What Are the Nuremberg Trials and What Are Their Consequences?
After World War II had ended and peace had come onto the main stage, a year of great justice began. Held from 20 November 1945 to 1 October 1946, the Nuremberg Trials were a series of the first international and most prominent tribunals on a global level. It was mainly aimed at the accusation of Nazi leaders and the punitive forces who participated in the escalation of World War II, as well as the outbreak of the Holocaust.
On 8 August 1945, the leaders of the USA, Soviet Union, Great Britain, and France issued an agreement on the formation of an International Tribunal. Soon after, 19 more countries joined this plan. A set of trials started on 20 November 1945 and lasted for 11 months. Nuremberg, Germany, was ironically chosen for the trials, namely in the Palace of Justice. Prior to this, it was mainly used for Nazi ceremonies and was known as the place where the Party was formed.
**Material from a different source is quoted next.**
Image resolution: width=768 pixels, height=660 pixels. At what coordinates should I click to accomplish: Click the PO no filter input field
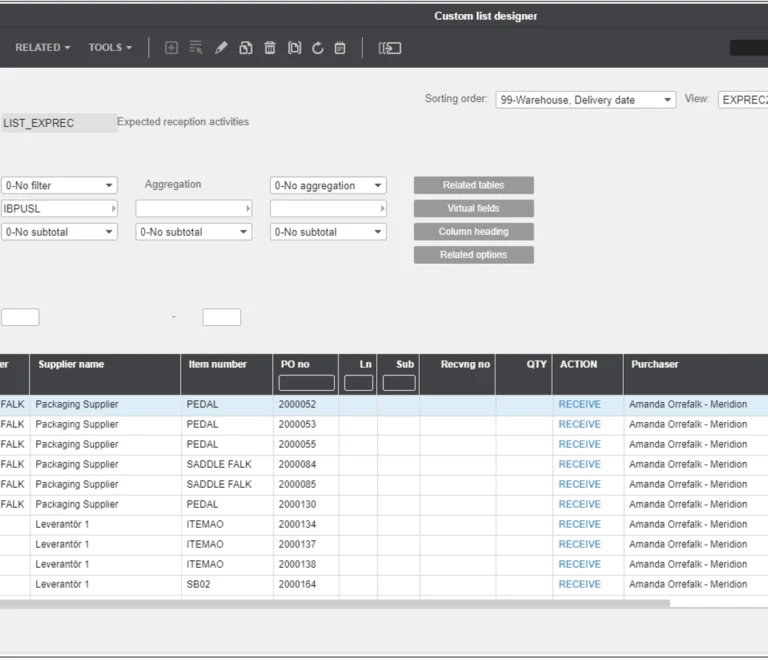point(306,383)
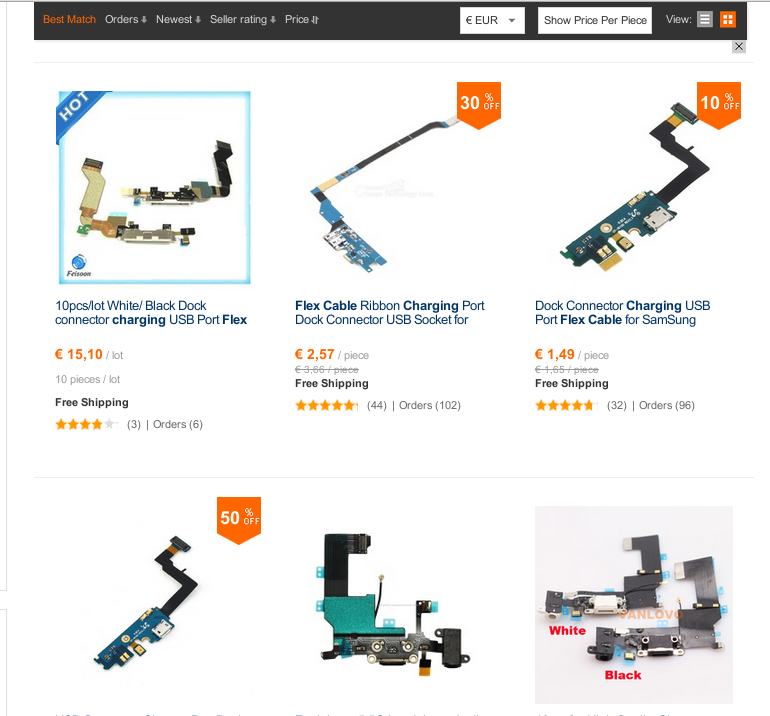Close the banner with the X icon
Image resolution: width=770 pixels, height=716 pixels.
coord(739,47)
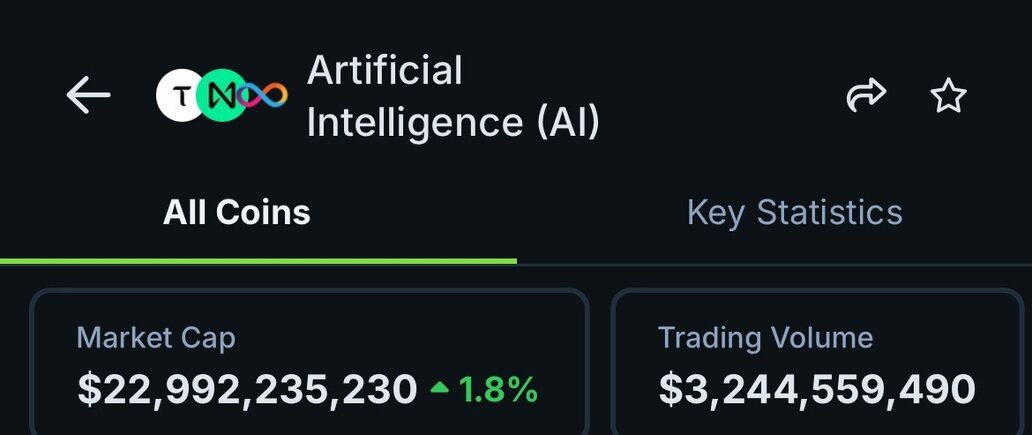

Hundreds of witnesses have been examined in the courtroom, and thousands of documents were reviewed. Books, articles, public speeches of Nazi leaders, newsreel, historical photographs, and documentaries were considered to be evidence. Trustworthiness and cogency were out of the question. Two hundred war criminals (including twenty four Nazi leaders and seven organizations) had been tried during this period. The incriminations were for the crimes against peace, crimes against humankind, and war crimes. Most of the accused were imprisoned or sentenced to death. Some, however, were found not guilty.
The unity of nations in the non-acceptance of violence had proved that one could be successful in withstanding against a universal evil. The Nuremberg Trials have ultimately shown that every person is deeply responsible for their actions and that nothing in the world flies to the wind.